#### EXERCISE DETAILS:
Lift out all lines below that contain "using".

#### DATA FOR THE TASK:

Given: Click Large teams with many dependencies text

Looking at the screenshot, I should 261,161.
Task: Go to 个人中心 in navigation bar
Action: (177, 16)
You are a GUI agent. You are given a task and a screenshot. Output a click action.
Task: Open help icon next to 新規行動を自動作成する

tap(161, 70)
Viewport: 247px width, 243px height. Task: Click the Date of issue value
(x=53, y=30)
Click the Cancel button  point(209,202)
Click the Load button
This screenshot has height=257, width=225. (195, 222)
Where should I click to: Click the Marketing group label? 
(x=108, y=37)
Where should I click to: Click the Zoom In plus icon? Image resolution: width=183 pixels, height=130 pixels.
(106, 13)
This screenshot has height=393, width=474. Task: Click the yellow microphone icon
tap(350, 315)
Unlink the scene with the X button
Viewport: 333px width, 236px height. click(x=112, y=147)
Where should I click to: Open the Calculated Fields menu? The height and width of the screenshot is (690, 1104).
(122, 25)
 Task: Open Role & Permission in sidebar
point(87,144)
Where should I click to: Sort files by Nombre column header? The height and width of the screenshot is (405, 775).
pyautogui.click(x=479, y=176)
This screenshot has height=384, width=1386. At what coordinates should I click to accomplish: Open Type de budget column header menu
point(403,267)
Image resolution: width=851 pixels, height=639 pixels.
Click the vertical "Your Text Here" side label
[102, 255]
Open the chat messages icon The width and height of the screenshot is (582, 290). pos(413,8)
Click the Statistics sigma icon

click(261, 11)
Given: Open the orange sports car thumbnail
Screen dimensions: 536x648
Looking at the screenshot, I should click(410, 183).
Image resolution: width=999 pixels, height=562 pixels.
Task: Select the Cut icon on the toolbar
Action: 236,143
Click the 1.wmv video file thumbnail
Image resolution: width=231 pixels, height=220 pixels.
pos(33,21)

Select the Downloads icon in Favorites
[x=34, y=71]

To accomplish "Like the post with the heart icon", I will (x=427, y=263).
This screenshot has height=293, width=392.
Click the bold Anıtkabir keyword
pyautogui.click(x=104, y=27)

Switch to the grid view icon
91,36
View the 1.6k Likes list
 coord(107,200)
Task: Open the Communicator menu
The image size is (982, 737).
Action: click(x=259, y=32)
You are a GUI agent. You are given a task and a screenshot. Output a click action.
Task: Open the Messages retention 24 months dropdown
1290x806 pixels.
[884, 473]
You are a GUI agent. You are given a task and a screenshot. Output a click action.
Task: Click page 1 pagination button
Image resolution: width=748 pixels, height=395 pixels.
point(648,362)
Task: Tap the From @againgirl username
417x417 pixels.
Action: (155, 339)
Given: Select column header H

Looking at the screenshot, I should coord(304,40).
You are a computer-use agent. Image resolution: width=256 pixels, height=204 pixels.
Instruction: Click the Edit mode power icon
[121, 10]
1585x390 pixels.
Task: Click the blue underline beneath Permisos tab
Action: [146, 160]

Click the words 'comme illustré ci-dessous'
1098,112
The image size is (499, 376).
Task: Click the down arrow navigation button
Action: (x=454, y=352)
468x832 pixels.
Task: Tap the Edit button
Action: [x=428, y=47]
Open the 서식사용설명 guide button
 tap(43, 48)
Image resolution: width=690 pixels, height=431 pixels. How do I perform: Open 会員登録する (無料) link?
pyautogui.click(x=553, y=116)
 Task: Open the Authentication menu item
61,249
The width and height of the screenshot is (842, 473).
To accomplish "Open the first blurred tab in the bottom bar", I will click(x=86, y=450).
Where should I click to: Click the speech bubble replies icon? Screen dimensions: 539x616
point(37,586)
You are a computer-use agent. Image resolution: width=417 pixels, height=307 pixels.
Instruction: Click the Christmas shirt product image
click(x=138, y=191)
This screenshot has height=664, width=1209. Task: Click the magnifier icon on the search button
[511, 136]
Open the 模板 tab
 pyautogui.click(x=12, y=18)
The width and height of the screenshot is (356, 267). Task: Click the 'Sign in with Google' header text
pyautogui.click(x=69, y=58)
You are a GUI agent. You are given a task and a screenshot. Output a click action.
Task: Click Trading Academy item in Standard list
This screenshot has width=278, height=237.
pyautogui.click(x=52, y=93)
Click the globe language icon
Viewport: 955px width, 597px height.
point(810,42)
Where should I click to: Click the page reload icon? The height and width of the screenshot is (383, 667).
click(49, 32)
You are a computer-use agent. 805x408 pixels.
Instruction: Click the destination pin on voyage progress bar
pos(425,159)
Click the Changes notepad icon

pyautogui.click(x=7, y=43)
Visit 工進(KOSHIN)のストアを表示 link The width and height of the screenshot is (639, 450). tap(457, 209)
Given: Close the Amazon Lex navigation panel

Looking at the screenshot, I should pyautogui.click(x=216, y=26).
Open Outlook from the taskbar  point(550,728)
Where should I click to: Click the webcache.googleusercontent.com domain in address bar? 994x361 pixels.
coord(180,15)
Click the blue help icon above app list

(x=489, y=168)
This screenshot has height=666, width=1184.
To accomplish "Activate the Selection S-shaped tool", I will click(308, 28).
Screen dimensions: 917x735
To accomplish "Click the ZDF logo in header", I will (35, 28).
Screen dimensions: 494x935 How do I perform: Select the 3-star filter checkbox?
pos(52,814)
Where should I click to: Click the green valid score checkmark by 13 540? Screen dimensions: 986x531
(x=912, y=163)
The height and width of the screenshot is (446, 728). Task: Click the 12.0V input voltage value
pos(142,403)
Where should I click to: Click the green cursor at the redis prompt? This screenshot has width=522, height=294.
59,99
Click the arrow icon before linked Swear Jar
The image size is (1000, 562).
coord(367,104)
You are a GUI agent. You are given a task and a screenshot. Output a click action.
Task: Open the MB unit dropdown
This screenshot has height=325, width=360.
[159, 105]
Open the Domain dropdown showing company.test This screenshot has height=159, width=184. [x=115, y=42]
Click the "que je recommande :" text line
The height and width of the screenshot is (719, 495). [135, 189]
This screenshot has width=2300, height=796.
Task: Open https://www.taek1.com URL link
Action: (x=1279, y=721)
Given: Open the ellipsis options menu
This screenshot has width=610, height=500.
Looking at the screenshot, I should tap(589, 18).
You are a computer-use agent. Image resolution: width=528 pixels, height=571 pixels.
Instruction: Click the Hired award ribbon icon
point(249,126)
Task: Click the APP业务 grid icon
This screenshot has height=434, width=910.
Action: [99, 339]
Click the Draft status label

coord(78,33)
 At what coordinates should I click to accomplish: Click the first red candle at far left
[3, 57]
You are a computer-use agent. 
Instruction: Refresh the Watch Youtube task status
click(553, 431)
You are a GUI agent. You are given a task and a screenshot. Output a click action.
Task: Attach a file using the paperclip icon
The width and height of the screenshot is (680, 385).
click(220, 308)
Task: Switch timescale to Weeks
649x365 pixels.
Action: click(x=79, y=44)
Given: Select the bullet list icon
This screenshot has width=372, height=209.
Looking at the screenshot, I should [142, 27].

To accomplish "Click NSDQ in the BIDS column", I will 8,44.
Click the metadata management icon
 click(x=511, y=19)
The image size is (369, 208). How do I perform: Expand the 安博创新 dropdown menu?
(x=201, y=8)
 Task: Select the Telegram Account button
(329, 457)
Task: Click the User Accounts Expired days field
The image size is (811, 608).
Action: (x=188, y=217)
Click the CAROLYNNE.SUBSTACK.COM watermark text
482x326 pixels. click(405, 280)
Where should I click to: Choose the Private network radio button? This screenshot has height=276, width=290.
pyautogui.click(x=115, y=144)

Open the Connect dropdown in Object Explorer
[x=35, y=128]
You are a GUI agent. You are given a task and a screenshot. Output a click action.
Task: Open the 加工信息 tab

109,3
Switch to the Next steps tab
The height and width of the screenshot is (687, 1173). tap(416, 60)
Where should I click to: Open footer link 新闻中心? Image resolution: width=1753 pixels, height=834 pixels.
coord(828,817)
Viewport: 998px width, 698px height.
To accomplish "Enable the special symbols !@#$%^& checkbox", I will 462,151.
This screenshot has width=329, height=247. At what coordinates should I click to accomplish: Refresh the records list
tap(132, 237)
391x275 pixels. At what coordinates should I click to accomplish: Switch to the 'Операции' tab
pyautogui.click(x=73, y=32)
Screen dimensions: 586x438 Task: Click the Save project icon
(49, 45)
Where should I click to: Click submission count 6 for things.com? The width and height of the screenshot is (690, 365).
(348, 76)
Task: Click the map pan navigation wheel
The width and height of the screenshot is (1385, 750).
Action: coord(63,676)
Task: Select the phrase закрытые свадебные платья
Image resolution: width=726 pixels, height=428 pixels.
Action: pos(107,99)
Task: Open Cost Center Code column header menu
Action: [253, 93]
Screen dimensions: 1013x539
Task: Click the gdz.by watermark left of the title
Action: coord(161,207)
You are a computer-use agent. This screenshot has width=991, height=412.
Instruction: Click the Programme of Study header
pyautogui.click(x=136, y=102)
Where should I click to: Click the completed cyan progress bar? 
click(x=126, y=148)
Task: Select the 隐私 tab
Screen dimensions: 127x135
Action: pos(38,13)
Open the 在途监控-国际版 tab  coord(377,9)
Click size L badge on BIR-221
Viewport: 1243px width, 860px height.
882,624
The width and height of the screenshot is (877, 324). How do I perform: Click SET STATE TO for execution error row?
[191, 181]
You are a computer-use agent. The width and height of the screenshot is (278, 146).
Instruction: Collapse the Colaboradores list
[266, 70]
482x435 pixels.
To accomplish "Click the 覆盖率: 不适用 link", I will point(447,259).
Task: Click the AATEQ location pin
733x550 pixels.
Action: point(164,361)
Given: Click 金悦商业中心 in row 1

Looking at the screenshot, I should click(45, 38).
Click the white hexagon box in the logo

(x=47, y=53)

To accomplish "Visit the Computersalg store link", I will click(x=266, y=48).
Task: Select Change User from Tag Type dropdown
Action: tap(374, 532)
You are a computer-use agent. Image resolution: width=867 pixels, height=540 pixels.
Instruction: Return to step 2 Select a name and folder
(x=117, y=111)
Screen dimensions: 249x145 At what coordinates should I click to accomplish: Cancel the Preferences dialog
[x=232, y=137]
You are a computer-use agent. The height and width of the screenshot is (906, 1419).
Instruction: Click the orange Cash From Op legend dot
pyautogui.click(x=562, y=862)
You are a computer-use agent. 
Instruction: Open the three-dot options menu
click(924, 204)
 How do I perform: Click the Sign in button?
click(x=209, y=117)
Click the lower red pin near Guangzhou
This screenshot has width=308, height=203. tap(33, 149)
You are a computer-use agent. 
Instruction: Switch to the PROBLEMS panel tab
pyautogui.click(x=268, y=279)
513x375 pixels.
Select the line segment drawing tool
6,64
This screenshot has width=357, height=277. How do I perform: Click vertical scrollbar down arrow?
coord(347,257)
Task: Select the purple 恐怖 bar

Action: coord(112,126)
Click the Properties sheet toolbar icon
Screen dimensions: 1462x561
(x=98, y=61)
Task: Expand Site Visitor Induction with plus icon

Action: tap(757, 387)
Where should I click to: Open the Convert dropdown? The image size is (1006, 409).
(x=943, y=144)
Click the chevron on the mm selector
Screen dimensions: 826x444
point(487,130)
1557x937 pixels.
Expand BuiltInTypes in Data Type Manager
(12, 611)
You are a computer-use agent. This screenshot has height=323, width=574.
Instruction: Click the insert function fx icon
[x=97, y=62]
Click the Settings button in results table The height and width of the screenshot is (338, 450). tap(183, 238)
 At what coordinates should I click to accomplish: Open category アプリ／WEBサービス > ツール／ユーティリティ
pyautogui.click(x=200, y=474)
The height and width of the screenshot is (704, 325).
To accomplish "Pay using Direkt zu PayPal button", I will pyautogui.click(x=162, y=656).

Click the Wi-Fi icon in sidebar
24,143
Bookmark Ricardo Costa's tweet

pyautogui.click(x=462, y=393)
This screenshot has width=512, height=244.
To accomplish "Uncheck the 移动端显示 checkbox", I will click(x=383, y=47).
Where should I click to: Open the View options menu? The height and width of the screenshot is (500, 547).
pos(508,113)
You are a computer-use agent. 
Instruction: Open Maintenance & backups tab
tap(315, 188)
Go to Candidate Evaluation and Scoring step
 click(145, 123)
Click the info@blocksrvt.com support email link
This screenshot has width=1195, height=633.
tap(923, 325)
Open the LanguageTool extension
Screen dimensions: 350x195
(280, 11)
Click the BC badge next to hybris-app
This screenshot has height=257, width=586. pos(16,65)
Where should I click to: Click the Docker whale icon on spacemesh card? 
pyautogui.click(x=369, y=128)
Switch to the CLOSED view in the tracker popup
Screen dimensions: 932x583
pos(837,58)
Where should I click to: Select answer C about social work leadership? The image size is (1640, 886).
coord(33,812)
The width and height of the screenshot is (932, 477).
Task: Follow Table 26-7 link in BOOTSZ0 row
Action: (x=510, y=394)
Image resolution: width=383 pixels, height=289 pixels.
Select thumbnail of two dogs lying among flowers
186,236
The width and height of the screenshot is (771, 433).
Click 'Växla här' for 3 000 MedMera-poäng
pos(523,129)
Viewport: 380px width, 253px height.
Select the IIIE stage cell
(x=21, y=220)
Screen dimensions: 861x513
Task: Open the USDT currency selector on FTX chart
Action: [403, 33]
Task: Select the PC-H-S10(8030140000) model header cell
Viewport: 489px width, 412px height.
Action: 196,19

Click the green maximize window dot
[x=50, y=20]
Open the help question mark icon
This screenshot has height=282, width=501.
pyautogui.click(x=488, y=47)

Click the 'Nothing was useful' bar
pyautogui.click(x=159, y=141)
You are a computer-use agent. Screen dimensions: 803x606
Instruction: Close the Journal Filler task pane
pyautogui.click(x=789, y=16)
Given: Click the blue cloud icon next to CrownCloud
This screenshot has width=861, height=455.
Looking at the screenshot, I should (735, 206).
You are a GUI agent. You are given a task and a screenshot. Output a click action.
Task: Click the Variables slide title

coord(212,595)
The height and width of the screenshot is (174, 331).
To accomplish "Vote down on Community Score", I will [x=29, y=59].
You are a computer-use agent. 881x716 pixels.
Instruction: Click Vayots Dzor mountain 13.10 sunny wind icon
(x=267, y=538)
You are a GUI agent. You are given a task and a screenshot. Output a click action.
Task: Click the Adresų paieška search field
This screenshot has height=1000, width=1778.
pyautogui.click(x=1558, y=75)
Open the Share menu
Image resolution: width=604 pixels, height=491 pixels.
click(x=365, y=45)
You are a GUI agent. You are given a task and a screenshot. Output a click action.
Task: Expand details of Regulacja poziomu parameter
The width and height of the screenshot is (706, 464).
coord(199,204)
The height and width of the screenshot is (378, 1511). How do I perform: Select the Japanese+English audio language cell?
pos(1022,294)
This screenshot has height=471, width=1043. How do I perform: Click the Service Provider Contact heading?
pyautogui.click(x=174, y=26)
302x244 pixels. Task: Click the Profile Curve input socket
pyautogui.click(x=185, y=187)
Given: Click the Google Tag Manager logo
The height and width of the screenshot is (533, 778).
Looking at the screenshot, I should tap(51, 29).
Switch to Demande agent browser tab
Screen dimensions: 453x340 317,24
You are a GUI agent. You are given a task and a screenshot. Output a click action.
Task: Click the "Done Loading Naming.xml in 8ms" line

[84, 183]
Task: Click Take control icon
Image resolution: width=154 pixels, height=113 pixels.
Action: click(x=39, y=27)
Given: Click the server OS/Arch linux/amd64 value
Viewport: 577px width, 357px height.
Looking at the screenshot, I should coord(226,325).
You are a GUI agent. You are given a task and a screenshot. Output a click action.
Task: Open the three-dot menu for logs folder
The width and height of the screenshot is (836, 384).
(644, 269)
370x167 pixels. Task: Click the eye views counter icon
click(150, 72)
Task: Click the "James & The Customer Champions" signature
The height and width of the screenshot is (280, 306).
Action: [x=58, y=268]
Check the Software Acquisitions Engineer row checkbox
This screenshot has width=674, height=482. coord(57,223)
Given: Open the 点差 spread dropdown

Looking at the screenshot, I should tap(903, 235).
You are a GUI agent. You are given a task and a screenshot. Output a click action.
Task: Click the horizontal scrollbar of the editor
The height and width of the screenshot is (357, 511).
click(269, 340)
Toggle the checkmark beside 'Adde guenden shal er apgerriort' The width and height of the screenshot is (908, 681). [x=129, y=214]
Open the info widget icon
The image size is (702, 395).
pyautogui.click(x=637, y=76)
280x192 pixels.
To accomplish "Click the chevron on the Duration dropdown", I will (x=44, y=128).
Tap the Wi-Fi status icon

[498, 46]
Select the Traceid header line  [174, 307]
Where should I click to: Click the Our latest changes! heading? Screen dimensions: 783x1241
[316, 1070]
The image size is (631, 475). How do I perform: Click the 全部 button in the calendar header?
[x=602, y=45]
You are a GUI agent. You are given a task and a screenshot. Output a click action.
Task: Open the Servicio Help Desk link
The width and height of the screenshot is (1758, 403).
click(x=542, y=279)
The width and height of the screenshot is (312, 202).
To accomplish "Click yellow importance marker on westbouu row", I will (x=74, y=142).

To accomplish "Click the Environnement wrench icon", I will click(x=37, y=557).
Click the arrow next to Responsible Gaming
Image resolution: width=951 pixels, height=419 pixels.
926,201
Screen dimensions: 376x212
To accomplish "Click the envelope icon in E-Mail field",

#### EXERCISE ANSWER:
Task: Attach a file using the paperclip icon
To accomplish "Pay using Direkt zu PayPal button", I will pyautogui.click(x=162, y=656).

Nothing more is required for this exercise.